Tanggapi Soal Laporan Ijazah. Gerindra Tangsel: Panik Boleh, Caper Jangan

Avatar
Penulis: Andre Pradana
Diterbitkan: 28 Oktober 2020, 8:33 WIB
MCMNEWS.ID | Ketua DPC Gerindra Kota Tangerang Selatan, Li Claudia Chandra. (Dok: Istimewa)

MCMNEWS.ID – Ketua DPC Partai Gerindra Kota Tangerang Selatan (Tangsel), Li Claudia Chandra, angkat bicara menyoal dilaporkannya calon Wakil Walikota Tangsel, Rahayu Saraswati Djojohadikusumo terkait dugaan kebohongan publik.

Wanita yang akrab disapa alin itupun mengatakan, laporan yang dilakukan oleh sekelompok masyarakat tersebut merupakan sebuah kepanikan.

“Sekelompok orang yang melaporkan Rahayu Saraswati dengan dugaan kebohongan publik dengan tidak menyertakan ijasah sekolah tingkatan akademi adalah suatu kepanikan,” kata Alin, dalam keterangan tertulisnya, Rabu, (28/10/2020).

“Panik karena melihat antusiasme masyarakat Tangsel terhadap sosok Saraswati,” tambahnya.

Wakil ketua DPRD Kota Tangsel itupun menjelaskan, dalam Pasal 54 Ayat 2 UU Nomor 10 tahun 2016, terkait syarat pencalonan Walikota dan Wakil Walikota dalam hal pendidikan adalah minimal berijazah sekolah lanjutan tingkat atas.

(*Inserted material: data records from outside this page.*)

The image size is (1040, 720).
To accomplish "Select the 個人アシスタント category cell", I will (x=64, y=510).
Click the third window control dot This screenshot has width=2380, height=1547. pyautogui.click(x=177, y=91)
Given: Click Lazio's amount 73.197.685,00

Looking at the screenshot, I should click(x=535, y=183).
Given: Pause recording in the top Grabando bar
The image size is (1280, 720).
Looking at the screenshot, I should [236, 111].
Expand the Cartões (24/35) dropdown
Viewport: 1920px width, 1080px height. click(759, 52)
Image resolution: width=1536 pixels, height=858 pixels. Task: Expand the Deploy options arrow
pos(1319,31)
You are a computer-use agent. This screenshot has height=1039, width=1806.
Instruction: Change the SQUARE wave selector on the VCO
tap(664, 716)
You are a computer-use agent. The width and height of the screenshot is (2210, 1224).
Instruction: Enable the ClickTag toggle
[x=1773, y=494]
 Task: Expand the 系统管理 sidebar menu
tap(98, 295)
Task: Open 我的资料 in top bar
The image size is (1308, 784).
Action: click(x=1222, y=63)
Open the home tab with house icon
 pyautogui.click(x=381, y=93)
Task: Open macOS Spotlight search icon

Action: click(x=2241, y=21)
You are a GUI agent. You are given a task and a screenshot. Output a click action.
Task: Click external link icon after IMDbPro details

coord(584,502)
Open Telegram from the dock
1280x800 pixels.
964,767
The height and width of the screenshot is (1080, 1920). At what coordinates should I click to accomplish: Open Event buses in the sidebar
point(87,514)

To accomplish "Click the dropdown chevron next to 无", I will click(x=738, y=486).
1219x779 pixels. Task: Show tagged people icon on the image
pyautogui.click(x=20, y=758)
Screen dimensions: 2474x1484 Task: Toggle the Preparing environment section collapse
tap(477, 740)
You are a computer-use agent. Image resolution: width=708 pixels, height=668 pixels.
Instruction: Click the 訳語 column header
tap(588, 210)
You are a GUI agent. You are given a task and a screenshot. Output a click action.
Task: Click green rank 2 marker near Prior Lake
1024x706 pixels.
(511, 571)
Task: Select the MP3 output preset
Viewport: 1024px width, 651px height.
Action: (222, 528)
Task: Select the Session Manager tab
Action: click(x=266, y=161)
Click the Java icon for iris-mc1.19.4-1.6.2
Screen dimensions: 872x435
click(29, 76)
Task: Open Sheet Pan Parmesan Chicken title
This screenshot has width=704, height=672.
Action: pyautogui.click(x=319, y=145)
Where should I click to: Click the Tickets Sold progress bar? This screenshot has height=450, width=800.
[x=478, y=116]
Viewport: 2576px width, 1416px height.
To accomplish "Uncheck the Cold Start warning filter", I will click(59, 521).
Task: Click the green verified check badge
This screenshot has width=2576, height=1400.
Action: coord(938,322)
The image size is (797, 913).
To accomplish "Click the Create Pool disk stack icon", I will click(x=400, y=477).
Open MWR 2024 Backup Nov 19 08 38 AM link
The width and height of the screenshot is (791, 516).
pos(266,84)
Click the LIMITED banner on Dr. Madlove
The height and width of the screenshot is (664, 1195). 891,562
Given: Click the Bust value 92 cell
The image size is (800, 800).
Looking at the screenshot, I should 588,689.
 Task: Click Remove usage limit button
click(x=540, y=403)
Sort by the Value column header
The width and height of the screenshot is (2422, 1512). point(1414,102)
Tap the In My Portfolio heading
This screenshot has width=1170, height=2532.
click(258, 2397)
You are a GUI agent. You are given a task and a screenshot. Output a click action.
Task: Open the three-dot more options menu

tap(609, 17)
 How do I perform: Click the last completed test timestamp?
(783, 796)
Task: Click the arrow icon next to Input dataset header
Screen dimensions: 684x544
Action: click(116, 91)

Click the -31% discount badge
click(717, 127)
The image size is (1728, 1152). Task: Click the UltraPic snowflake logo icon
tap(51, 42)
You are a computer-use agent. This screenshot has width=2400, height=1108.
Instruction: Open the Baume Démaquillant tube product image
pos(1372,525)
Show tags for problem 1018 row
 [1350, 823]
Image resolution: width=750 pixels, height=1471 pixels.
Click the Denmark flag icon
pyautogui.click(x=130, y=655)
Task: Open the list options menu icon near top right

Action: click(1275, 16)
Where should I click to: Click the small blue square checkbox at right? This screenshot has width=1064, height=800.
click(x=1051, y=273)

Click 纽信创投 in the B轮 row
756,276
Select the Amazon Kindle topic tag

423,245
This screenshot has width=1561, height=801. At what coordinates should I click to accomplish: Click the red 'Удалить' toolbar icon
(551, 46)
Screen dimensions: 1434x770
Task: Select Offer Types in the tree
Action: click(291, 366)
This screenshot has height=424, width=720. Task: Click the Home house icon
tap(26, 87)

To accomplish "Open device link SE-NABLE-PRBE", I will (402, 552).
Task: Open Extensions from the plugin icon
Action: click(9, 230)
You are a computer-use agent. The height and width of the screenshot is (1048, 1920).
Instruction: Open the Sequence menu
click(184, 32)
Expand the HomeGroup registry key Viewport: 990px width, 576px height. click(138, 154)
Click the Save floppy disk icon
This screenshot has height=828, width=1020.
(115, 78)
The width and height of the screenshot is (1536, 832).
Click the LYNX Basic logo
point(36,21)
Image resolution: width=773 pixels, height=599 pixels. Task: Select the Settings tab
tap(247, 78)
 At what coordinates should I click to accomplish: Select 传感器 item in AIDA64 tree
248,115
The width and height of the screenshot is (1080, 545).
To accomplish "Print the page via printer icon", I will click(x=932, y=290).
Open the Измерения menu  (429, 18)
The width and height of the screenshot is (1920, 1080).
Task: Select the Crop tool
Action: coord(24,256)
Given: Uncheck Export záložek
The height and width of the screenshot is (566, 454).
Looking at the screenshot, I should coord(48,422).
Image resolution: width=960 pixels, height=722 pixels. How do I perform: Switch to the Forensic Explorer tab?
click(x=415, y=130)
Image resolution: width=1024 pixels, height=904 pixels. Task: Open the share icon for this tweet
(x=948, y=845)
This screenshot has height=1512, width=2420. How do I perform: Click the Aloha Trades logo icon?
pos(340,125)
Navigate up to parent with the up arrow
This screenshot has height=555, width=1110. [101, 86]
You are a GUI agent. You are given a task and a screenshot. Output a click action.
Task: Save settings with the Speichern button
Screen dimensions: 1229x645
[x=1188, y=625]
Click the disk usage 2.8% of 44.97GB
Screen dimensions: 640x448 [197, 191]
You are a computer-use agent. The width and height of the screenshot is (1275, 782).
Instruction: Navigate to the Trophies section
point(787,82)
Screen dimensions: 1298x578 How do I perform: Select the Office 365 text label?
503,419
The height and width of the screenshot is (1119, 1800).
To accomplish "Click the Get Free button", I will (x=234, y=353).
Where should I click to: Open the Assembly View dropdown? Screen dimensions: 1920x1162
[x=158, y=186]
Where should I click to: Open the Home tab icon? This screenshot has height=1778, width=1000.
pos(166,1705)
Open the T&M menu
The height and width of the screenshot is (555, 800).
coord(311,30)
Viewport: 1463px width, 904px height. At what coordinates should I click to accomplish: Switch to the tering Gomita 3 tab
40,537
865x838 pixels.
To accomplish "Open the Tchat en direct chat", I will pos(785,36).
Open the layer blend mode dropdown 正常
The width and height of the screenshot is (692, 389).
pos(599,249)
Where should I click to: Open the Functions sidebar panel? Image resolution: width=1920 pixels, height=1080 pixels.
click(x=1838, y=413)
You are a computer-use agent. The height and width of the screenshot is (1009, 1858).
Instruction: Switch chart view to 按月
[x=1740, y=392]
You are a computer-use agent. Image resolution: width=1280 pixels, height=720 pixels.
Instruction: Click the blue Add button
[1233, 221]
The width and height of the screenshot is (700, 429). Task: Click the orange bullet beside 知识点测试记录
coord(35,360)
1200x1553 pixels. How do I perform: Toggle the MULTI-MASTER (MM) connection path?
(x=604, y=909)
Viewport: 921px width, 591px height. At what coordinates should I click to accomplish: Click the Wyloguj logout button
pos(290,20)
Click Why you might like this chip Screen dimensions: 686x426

“Jadi Ketika ibu Rahayu Saraswati melampirkan bukti ijazah sekolah menengah tingkat atas maka dirinya sudah memenuhi syarat pencalonan,” jelasnya.

“Bagi saya hak siapapun boleh panik, tapi Kalau cari perhatian (caper) janganlah.
Saran saya di hari sumpah pemuda ini ada baiknya sebagai pemuda dan mahasiswa lebih banyak membaca dan berkarya,” tandasnya.